= Instructions for the task =
Could you please retype all of the entries exactly as they appear?

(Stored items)

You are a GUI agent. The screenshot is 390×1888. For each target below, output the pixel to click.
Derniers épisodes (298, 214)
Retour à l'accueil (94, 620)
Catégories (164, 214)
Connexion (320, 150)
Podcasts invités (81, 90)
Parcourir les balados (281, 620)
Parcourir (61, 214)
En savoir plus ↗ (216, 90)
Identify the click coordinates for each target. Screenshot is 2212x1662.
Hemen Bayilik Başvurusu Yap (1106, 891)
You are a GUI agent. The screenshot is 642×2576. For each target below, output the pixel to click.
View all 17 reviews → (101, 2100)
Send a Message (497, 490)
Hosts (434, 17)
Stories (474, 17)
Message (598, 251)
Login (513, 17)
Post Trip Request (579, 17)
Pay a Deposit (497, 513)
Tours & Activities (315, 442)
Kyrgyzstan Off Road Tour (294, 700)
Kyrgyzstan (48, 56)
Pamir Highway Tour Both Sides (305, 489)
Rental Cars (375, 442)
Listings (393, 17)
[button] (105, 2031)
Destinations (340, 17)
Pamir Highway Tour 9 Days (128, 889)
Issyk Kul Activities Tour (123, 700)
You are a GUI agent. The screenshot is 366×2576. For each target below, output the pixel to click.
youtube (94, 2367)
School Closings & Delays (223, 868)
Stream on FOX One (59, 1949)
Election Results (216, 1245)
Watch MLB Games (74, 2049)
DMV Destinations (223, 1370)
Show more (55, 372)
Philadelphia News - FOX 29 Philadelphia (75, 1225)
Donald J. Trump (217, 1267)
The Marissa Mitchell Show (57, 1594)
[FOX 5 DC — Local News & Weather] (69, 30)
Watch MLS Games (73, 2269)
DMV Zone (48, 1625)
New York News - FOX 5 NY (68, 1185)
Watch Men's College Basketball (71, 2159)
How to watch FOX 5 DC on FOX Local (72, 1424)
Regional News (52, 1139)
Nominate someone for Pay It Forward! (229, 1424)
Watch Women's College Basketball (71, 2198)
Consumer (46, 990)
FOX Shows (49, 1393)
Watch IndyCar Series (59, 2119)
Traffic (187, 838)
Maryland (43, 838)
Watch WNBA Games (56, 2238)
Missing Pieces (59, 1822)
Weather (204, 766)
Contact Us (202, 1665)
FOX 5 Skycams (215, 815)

= Result of the task =
You are a GUI agent. The screenshot is 390×1888. For each target below, output the pixel to click.
Derniers épisodes (298, 214)
Retour à l'accueil (94, 620)
Catégories (164, 214)
Connexion (320, 150)
Podcasts invités (81, 90)
Parcourir les balados (281, 620)
Parcourir (61, 214)
En savoir plus ↗ (216, 90)
Identify the click coordinates for each target. Screenshot is 2212x1662.
Hemen Bayilik Başvurusu Yap (1106, 891)
You are a GUI agent. The screenshot is 642×2576. For each target below, output the pixel to click.
View all 17 reviews → (101, 2100)
Send a Message (497, 490)
Hosts (434, 17)
Stories (474, 17)
Message (598, 251)
Login (513, 17)
Post Trip Request (579, 17)
Pay a Deposit (497, 513)
Tours & Activities (315, 442)
Kyrgyzstan Off Road Tour (294, 700)
Kyrgyzstan (48, 56)
Pamir Highway Tour Both Sides (305, 489)
Rental Cars (375, 442)
Listings (393, 17)
[button] (105, 2031)
Destinations (340, 17)
Pamir Highway Tour 9 Days (128, 889)
Issyk Kul Activities Tour (123, 700)
You are a GUI agent. The screenshot is 366×2576. For each target below, output the pixel to click.
youtube (94, 2367)
School Closings & Delays (223, 868)
Stream on FOX One (59, 1949)
Election Results (216, 1245)
Watch MLB Games (74, 2049)
DMV Destinations (223, 1370)
Show more (55, 372)
Philadelphia News - FOX 29 Philadelphia (75, 1225)
Donald J. Trump (217, 1267)
The Marissa Mitchell Show (57, 1594)
[FOX 5 DC — Local News & Weather] (69, 30)
Watch MLS Games (73, 2269)
DMV Zone (48, 1625)
New York News - FOX 5 NY (68, 1185)
Watch Men's College Basketball (71, 2159)
How to watch FOX 5 DC on FOX Local (72, 1424)
Regional News (52, 1139)
Nominate someone for Pay It Forward! (229, 1424)
Watch Women's College Basketball (71, 2198)
Consumer (46, 990)
FOX Shows (49, 1393)
Watch IndyCar Series (59, 2119)
Traffic (187, 838)
Maryland (43, 838)
Watch WNBA Games (56, 2238)
Missing Pieces (59, 1822)
Weather (204, 766)
Contact Us (202, 1665)
FOX 5 Skycams (215, 815)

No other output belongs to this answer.